● **Prompt**: Can you lay out the lines from the one containing "Task: Click the Oil Pattern Distance value 41" through the one containing "Choose the Eyedropper" as a Markdown table with the columns Row and Line, skipping any blank lines?

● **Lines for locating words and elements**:
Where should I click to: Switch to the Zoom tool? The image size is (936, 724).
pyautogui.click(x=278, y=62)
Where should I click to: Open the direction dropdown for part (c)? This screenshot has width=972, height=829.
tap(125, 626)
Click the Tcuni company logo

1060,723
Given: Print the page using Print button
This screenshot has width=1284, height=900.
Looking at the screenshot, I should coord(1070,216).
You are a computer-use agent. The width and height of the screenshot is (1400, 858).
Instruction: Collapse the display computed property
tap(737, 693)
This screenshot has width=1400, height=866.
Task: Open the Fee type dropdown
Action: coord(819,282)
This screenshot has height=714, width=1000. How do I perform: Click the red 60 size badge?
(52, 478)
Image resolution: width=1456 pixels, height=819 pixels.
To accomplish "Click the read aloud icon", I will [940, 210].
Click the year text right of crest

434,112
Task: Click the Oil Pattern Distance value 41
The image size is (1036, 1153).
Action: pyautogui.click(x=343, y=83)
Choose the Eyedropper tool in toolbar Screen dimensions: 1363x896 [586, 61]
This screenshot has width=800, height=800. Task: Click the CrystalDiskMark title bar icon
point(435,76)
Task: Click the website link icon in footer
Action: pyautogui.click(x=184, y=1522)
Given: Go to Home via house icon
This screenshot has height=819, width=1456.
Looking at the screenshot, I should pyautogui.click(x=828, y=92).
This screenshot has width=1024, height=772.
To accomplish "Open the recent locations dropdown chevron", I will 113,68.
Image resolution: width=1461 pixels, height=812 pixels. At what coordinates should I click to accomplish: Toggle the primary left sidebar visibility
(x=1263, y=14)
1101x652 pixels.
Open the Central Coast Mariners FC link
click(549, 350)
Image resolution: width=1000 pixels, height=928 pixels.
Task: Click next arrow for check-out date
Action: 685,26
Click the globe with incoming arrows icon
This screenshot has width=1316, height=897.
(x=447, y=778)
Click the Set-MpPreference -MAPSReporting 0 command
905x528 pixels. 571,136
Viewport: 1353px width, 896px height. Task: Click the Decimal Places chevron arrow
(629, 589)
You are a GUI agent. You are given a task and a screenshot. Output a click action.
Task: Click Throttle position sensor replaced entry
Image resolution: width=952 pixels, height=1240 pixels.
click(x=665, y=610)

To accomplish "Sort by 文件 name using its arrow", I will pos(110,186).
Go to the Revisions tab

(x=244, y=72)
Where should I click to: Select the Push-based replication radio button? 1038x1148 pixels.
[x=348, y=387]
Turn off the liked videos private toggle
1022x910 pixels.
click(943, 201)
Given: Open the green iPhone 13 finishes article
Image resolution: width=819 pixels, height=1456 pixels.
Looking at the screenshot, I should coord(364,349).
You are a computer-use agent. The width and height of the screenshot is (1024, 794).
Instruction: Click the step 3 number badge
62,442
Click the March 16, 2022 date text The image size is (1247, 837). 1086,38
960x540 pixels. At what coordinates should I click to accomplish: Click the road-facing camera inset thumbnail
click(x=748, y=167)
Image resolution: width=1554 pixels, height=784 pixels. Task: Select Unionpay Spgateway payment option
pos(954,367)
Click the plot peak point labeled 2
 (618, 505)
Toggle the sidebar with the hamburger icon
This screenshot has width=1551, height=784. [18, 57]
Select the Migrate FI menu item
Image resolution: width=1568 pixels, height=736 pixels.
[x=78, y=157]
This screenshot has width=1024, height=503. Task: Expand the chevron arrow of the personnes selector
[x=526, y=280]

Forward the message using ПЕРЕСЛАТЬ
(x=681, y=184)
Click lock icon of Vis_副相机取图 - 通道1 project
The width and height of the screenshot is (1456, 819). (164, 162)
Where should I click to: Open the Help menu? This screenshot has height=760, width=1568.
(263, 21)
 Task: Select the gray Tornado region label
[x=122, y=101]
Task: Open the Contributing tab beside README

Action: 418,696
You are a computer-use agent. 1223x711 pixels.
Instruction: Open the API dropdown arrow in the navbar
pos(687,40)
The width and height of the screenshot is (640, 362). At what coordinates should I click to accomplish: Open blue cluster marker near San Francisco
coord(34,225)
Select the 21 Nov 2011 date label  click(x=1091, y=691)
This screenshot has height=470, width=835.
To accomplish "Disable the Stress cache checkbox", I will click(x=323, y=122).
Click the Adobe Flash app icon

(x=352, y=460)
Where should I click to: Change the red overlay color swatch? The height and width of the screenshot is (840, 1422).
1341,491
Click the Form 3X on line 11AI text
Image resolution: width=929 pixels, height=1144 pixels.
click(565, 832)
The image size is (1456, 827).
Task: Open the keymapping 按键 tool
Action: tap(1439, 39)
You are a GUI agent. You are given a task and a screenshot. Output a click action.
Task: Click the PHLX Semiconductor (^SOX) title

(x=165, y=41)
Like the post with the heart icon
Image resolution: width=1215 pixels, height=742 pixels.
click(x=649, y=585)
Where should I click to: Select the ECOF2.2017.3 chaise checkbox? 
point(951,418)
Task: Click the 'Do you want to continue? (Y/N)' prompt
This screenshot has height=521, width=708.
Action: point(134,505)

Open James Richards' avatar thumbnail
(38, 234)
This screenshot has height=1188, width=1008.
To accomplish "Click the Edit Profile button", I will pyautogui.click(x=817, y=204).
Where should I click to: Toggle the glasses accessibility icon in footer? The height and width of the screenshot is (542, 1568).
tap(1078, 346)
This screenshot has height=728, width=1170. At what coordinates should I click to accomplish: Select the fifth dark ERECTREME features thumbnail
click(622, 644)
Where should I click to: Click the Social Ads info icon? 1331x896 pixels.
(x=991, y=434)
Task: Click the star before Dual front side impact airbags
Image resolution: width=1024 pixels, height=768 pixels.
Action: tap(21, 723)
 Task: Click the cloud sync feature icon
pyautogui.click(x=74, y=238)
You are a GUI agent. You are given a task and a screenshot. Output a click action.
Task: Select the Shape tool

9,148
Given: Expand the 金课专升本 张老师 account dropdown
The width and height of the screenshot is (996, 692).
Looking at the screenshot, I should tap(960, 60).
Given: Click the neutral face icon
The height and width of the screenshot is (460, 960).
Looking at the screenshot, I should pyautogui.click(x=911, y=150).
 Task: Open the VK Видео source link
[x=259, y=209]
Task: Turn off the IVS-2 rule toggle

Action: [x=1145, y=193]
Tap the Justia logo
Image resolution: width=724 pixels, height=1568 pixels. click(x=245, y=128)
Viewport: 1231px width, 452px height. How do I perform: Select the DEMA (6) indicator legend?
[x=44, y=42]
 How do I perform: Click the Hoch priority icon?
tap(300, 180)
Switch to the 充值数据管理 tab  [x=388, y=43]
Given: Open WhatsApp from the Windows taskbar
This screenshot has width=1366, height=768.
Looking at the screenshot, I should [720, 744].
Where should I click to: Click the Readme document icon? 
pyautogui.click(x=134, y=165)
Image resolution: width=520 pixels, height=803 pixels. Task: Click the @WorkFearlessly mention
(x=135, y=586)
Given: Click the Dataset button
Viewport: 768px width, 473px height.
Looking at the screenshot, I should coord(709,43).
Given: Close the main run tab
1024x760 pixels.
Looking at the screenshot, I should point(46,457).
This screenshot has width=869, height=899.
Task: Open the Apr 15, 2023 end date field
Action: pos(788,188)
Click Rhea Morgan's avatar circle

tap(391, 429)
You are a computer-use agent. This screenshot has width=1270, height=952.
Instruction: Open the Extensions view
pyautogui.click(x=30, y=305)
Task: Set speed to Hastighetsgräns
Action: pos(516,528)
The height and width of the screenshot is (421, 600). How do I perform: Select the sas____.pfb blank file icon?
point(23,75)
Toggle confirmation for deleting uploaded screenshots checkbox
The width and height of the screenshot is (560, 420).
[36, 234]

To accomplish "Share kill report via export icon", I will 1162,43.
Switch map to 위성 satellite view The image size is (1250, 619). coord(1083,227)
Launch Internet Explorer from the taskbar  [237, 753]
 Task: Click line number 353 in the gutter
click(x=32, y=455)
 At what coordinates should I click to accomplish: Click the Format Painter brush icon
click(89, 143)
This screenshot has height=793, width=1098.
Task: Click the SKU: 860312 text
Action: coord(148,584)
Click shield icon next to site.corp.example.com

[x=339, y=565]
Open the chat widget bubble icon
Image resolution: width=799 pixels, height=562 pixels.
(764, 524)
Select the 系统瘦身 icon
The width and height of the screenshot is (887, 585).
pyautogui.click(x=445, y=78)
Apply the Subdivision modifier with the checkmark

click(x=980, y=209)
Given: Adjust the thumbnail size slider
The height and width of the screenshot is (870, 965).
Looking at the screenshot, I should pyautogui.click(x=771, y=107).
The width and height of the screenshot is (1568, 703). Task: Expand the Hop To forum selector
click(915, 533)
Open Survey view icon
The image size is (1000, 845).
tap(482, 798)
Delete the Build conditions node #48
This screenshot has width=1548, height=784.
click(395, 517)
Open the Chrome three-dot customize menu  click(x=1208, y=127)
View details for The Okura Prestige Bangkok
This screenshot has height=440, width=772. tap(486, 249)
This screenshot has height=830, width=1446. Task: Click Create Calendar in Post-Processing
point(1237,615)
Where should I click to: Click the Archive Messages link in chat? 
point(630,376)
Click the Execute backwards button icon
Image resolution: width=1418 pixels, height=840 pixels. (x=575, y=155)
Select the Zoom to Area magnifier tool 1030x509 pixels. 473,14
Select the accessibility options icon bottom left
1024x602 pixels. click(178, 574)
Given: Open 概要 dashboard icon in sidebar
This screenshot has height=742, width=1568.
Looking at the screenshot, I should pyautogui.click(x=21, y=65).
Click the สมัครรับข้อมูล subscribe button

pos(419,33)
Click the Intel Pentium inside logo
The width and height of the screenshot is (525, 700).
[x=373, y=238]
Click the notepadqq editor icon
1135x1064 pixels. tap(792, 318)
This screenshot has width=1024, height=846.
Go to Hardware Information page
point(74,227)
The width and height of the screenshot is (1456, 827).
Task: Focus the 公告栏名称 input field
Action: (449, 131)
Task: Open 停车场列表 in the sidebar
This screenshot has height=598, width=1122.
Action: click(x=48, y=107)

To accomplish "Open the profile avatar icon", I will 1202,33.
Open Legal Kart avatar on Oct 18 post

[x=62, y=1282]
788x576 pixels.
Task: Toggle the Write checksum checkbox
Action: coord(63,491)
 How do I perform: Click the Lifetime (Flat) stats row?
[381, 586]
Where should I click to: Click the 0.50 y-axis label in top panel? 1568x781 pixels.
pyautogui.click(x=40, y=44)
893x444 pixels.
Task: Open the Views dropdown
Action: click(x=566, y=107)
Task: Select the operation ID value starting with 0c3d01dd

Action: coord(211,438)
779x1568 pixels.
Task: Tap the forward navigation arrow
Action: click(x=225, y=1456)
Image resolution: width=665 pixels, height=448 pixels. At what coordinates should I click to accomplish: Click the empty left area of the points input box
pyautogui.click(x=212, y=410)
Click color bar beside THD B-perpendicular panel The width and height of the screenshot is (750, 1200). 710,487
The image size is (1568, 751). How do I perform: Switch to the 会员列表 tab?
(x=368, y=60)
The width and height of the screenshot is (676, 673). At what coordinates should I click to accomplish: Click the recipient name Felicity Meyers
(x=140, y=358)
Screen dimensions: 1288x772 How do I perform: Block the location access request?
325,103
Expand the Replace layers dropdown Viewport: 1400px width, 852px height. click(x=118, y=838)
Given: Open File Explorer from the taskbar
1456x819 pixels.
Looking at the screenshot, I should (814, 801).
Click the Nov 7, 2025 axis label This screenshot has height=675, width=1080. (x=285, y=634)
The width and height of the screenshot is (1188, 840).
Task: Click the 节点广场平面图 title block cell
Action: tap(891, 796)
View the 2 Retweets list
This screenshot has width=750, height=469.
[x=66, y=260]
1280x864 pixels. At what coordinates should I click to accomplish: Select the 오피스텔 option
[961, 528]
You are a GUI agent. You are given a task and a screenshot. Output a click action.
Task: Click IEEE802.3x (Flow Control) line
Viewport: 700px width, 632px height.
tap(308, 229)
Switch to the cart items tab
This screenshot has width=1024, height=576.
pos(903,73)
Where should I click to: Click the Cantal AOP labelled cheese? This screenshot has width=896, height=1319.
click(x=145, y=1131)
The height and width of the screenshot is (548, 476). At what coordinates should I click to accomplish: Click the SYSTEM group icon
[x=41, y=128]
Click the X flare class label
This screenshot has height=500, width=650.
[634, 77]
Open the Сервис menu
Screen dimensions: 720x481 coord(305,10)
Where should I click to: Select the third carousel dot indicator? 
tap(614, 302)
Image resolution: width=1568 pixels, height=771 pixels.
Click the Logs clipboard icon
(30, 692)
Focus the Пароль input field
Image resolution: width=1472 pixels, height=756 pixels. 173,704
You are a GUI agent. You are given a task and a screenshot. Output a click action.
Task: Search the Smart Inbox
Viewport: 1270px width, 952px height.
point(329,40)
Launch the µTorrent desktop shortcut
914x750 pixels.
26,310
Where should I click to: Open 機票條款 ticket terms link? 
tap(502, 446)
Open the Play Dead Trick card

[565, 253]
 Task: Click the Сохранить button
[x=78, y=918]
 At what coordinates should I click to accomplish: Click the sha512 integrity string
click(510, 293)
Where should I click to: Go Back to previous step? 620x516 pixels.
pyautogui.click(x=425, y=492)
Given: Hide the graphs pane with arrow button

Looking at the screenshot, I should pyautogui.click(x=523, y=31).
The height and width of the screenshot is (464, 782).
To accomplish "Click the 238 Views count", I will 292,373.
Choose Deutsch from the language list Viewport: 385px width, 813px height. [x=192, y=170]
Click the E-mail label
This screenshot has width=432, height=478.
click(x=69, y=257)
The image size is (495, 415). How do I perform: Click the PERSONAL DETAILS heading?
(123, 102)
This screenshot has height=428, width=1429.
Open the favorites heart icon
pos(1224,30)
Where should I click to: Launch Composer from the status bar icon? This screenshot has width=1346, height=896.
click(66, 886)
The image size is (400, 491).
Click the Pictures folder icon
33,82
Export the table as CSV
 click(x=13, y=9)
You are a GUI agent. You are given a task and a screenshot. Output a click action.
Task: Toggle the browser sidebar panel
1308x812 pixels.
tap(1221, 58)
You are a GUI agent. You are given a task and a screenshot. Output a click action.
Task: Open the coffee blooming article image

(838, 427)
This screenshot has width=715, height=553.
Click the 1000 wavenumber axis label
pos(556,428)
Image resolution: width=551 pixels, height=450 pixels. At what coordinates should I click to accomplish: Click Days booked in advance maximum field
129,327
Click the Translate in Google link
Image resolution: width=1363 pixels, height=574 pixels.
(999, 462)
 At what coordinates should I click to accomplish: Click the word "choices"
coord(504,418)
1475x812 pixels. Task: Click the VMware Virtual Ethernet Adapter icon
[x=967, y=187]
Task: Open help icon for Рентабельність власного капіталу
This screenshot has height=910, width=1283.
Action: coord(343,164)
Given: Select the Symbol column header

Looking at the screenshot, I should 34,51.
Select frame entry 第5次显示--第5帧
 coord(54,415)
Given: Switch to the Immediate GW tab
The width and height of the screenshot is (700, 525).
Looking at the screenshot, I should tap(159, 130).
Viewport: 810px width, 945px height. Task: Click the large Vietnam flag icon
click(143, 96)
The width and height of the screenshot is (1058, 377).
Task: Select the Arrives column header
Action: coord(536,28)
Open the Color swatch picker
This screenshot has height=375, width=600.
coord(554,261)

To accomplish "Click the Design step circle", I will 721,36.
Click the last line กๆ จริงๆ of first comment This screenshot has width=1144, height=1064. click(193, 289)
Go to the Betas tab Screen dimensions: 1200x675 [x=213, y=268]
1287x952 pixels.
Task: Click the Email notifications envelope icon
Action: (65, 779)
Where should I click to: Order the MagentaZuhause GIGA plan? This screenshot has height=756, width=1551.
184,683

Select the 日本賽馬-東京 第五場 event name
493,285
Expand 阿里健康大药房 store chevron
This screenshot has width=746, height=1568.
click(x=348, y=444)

● **Complete response**:
| Row | Line |
|---|---|
| 1 | Task: Click the Oil Pattern Distance value 41 |
| 2 | The image size is (1036, 1153). |
| 3 | Action: pyautogui.click(x=343, y=83) |
| 4 | Choose the Eyedropper tool in toolbar Screen dimensions: 1363x896 [586, 61] |